I saw the word “credence” in a blog post by Sean Carroll. He defines credence as “degree of belief.” Here’s an interesting quote from that blog post
“Quantum probabilities are really credences — statements about the best degree of belief we can assign in conditions of uncertainty — rather than statements about truly stochastic dynamics or frequencies in the limit of an infinite number of outcomes. But these degrees of belief aren’t completely subjective in the conventional sense, either; there is a uniquely rational choice for how to assign them.”- Sean Carroll
In his “Probability in Philosophy” Brian Weatherson defines credence as “degree of confidence” and warns us that the other definition – “degree of belief” – is misleading. On the other hand, the authoritative SEP says: “Our beliefs come in degrees; we believe some more strongly than others. We call the strengths of our beliefs our credences“
I am not going to discuss Quantum Mechanics here. In Carroll’s post the part that attracted my attention was the conceptual difference between the “epistemic” and the “credence.”

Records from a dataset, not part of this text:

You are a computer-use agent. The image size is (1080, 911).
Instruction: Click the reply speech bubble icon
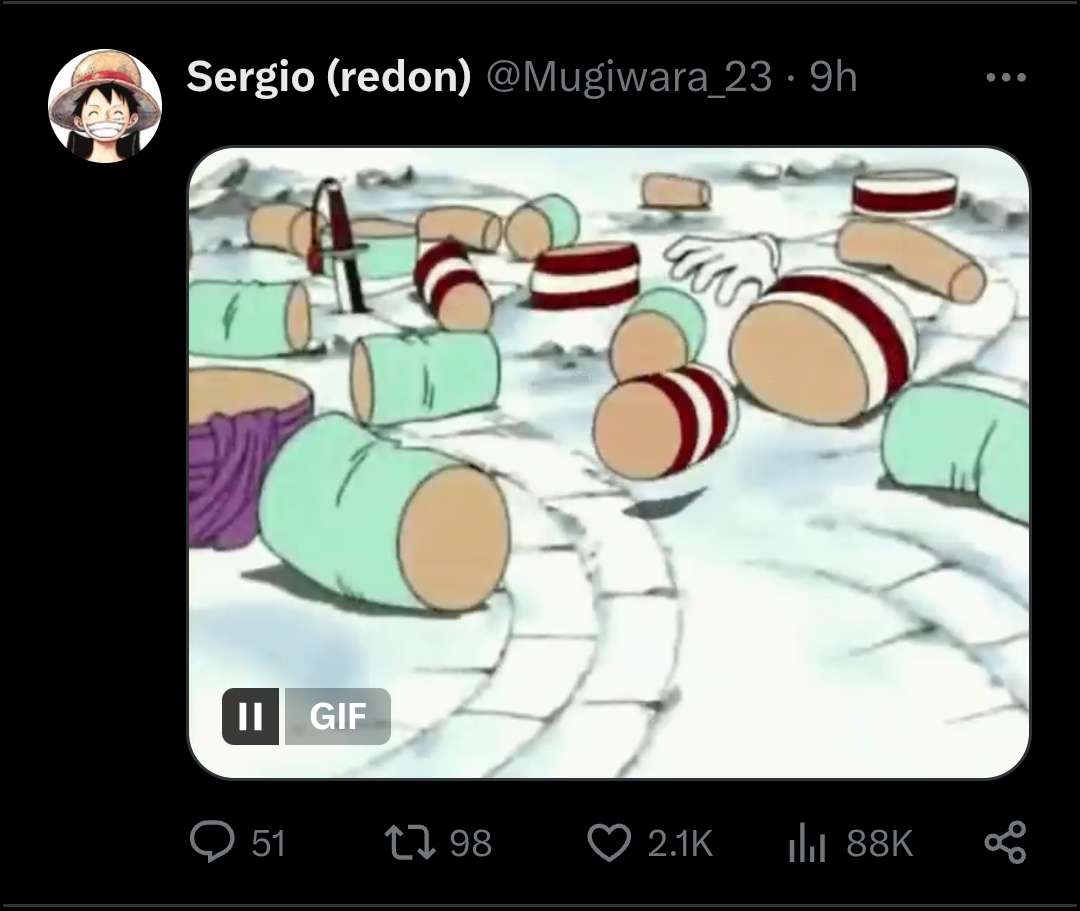[211, 842]
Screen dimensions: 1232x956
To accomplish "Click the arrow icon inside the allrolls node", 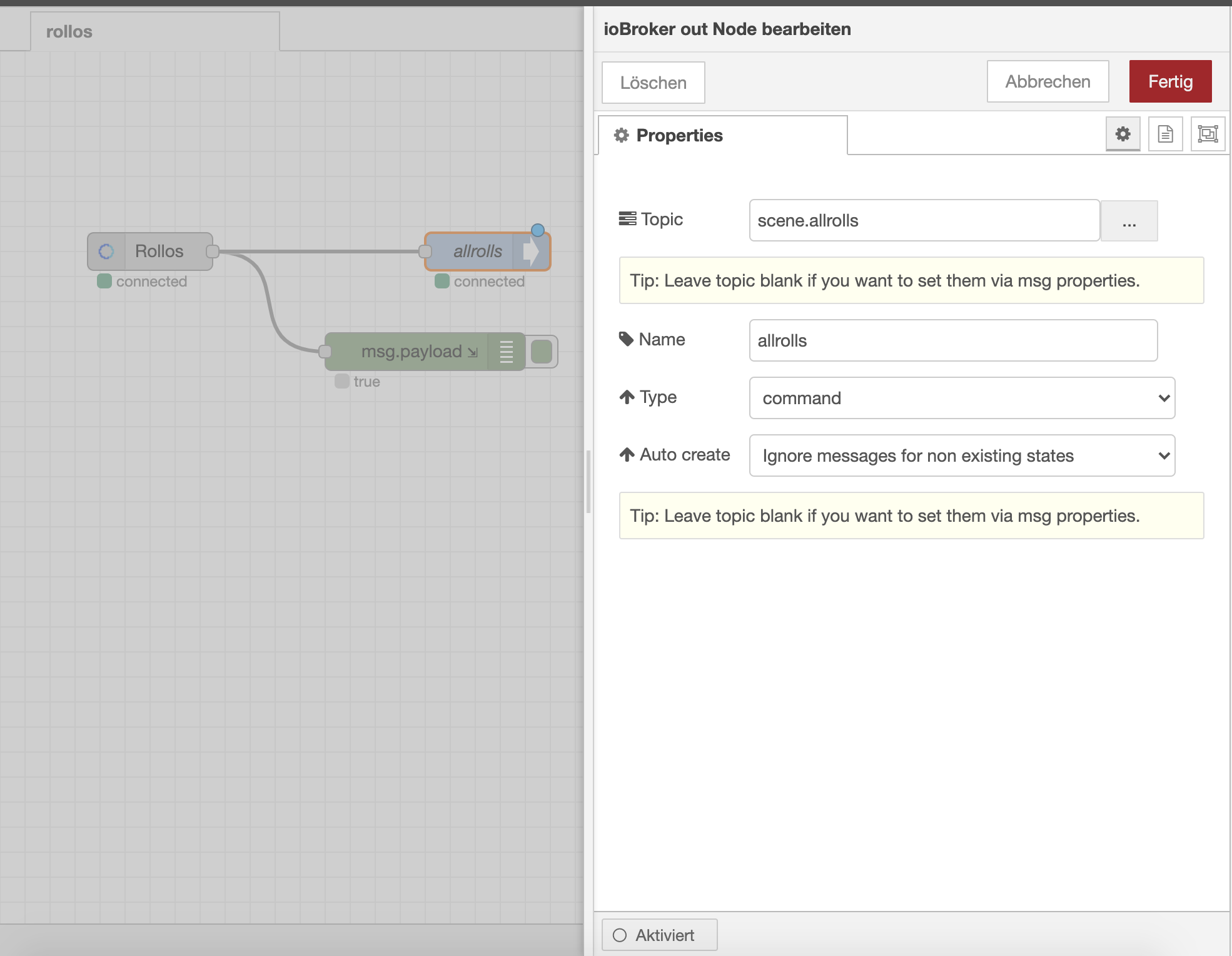I will pos(532,251).
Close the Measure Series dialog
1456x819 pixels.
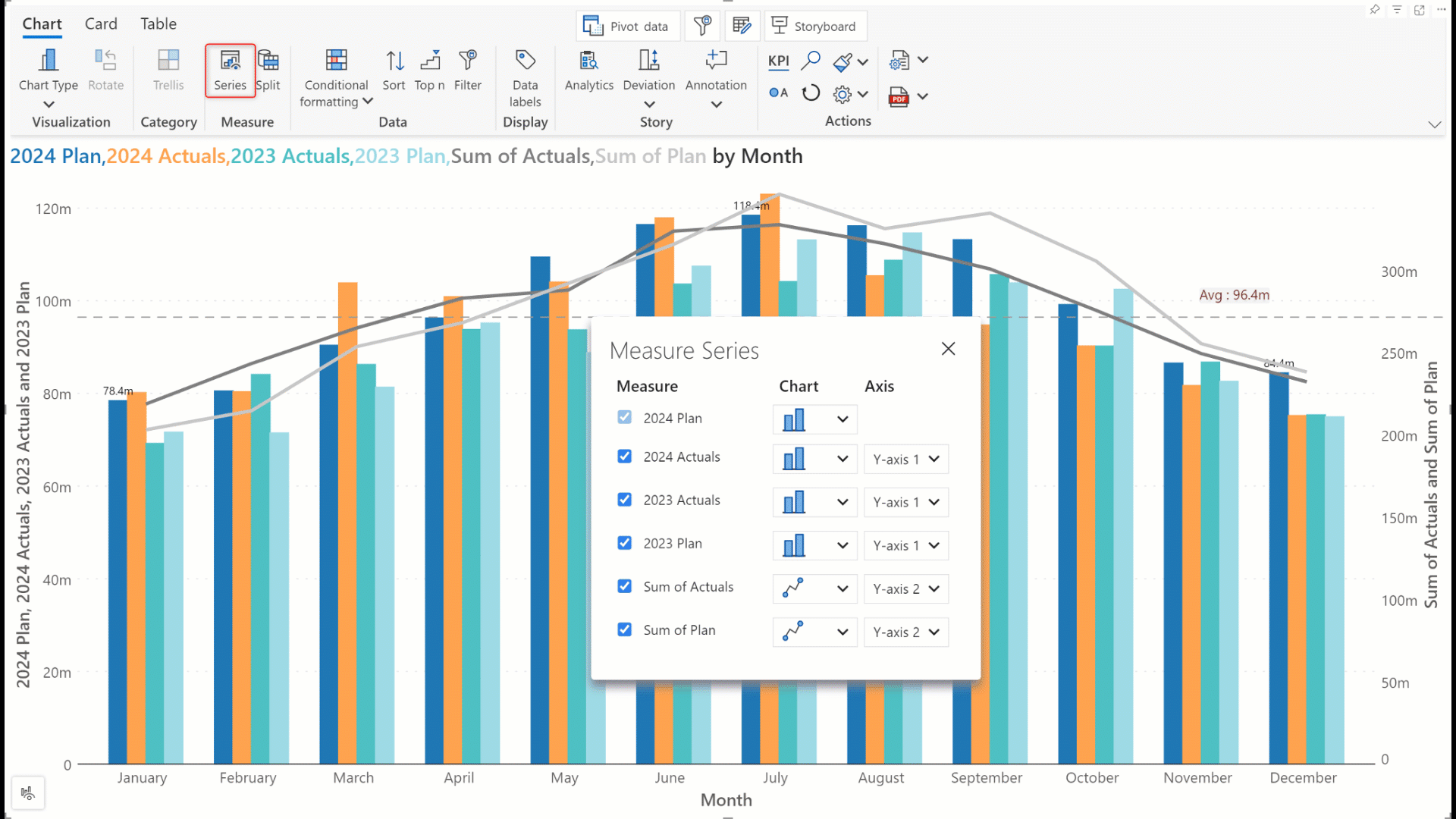point(948,349)
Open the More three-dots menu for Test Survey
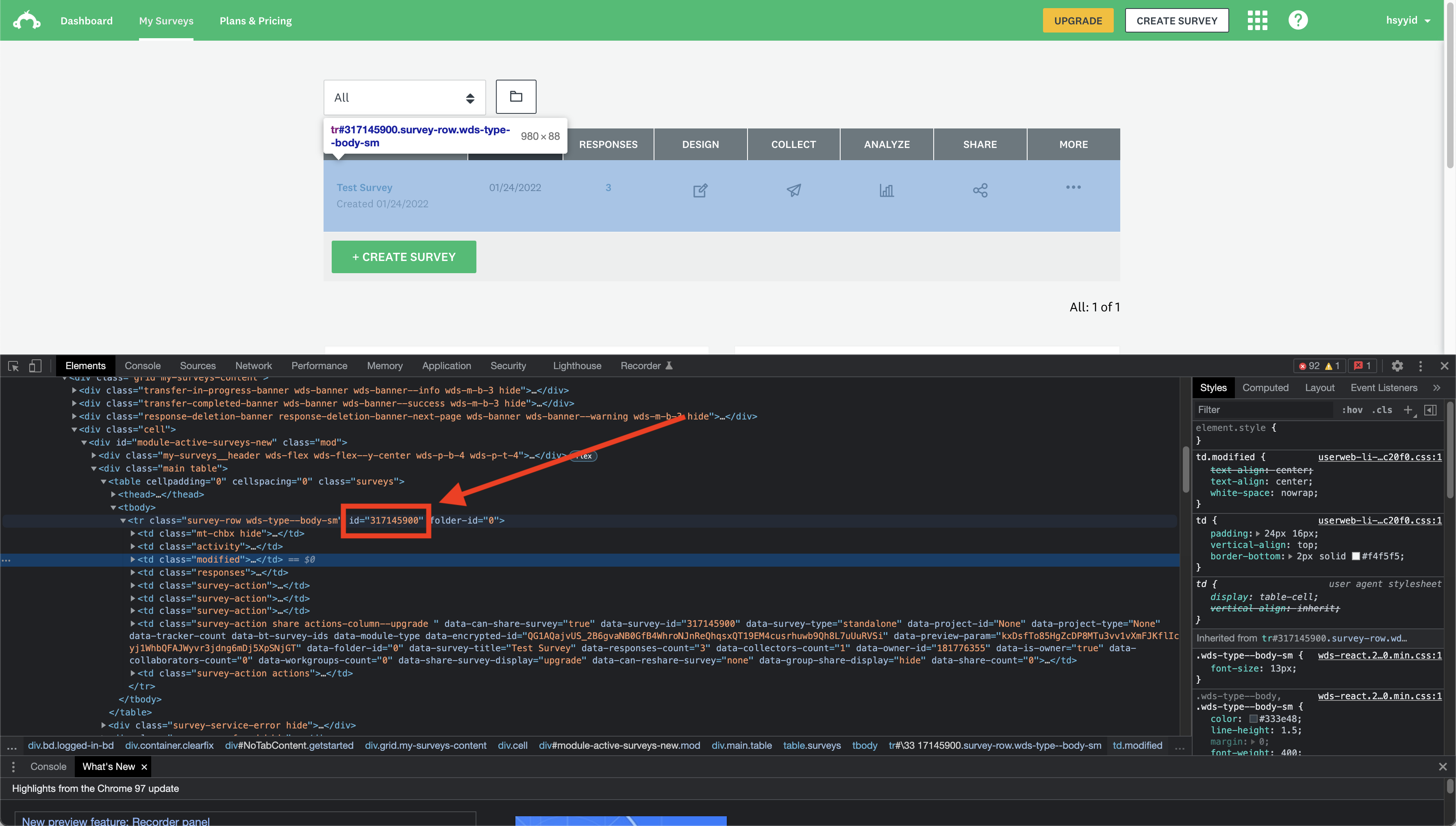1456x826 pixels. (1073, 187)
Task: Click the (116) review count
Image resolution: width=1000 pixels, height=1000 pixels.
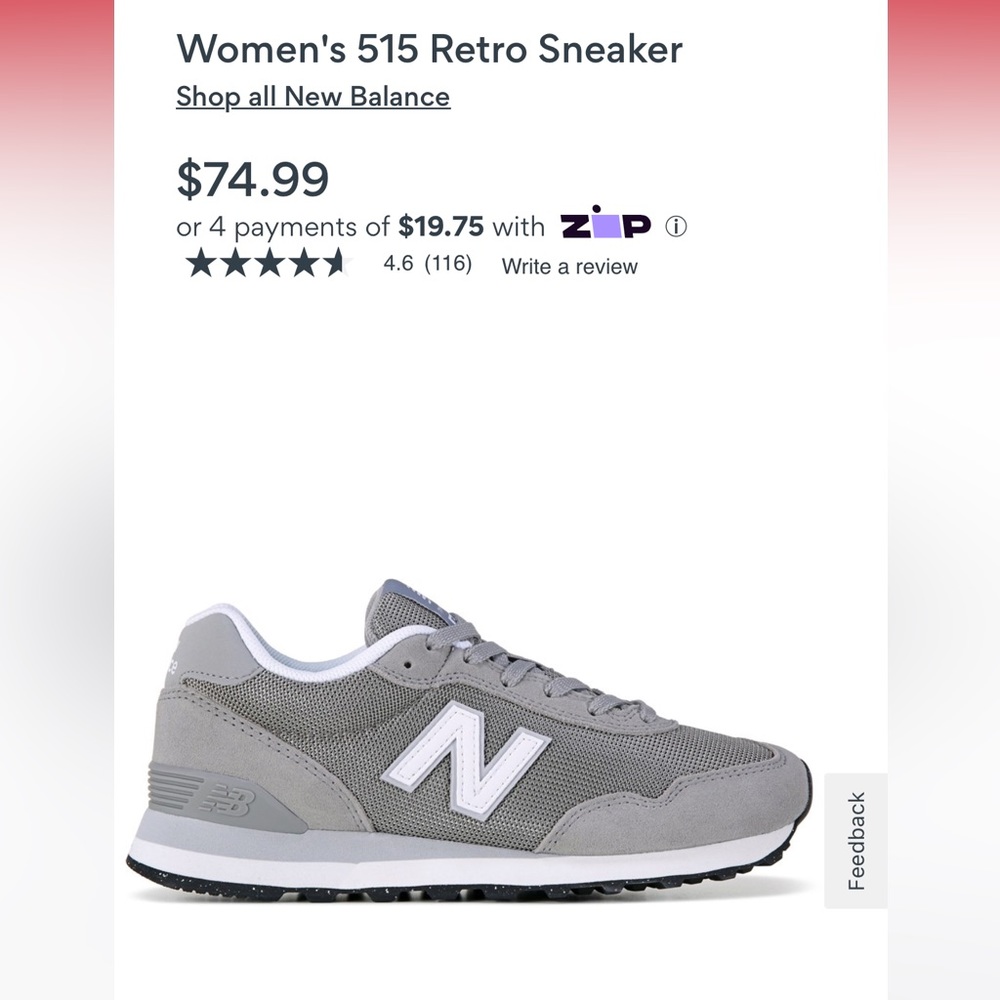Action: pos(441,266)
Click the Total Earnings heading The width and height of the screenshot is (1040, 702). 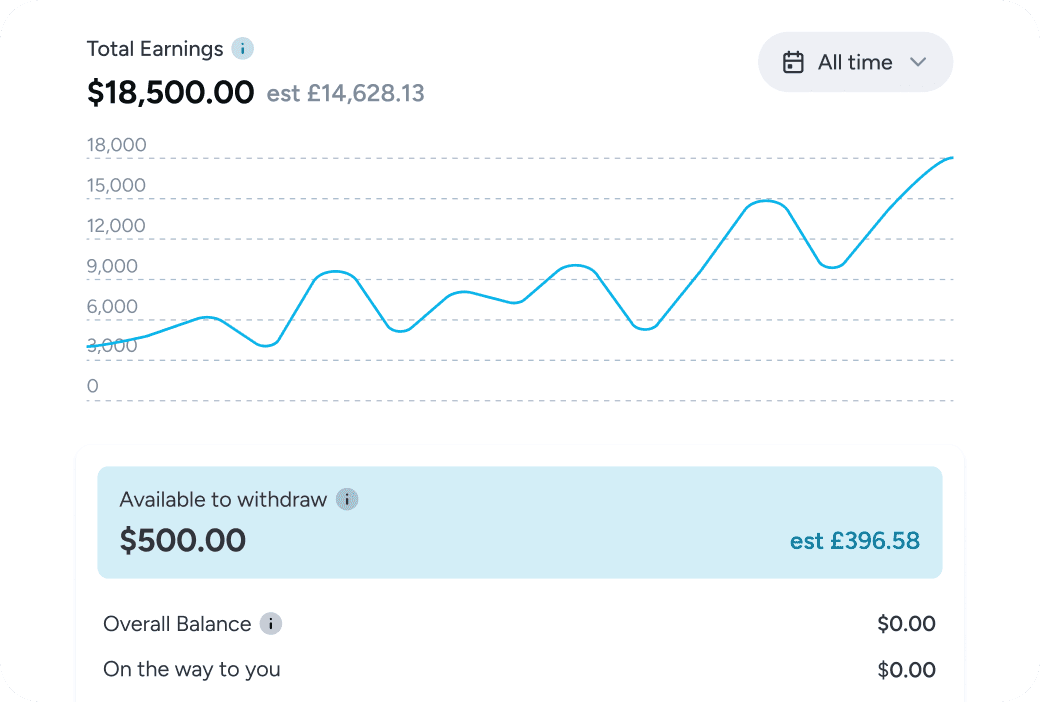point(155,48)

As Carroll says, the term “epistemic” refers to statements about our knowledge of the world and not to the statements about the world itself. Normally the word “epistemic” is contrasted to the word “ontological.” The branch of philosophy known as ontology is interested in the knowledge of the real (truth). The other branch of philosophy known as epistemology tries to find answers to the questions “how do we know the truth?”, “what is knowledge?” and “how is knowledge acquired?”
The term “epistemic” belongs to epistemology. The word “ontological” belongs to ontology. What branch of philosophy does the term credence belong to? Not to philosophy, in my opinion!
It seems to me that the concept of “credence” belongs to the discipline of probability&statistics, more specifically to Bayesian statistics. The review article by Michael Strevens (NYU) titled “Notes on Bayesian Confirmation Theory” is a must-read. Michael Strevens defines “credence” as “subjective probability.”
Quantum Mechanical probability is a different type of probability. It is certainly different from the “frequentist interpretation” of probability, and it is also different from the “Bayesian interpretation” of probability. The Quantum Mechanical probability is designed to maximize prediction. This is a huge subject. I will comment on the Quantum Mechanical probability in the future.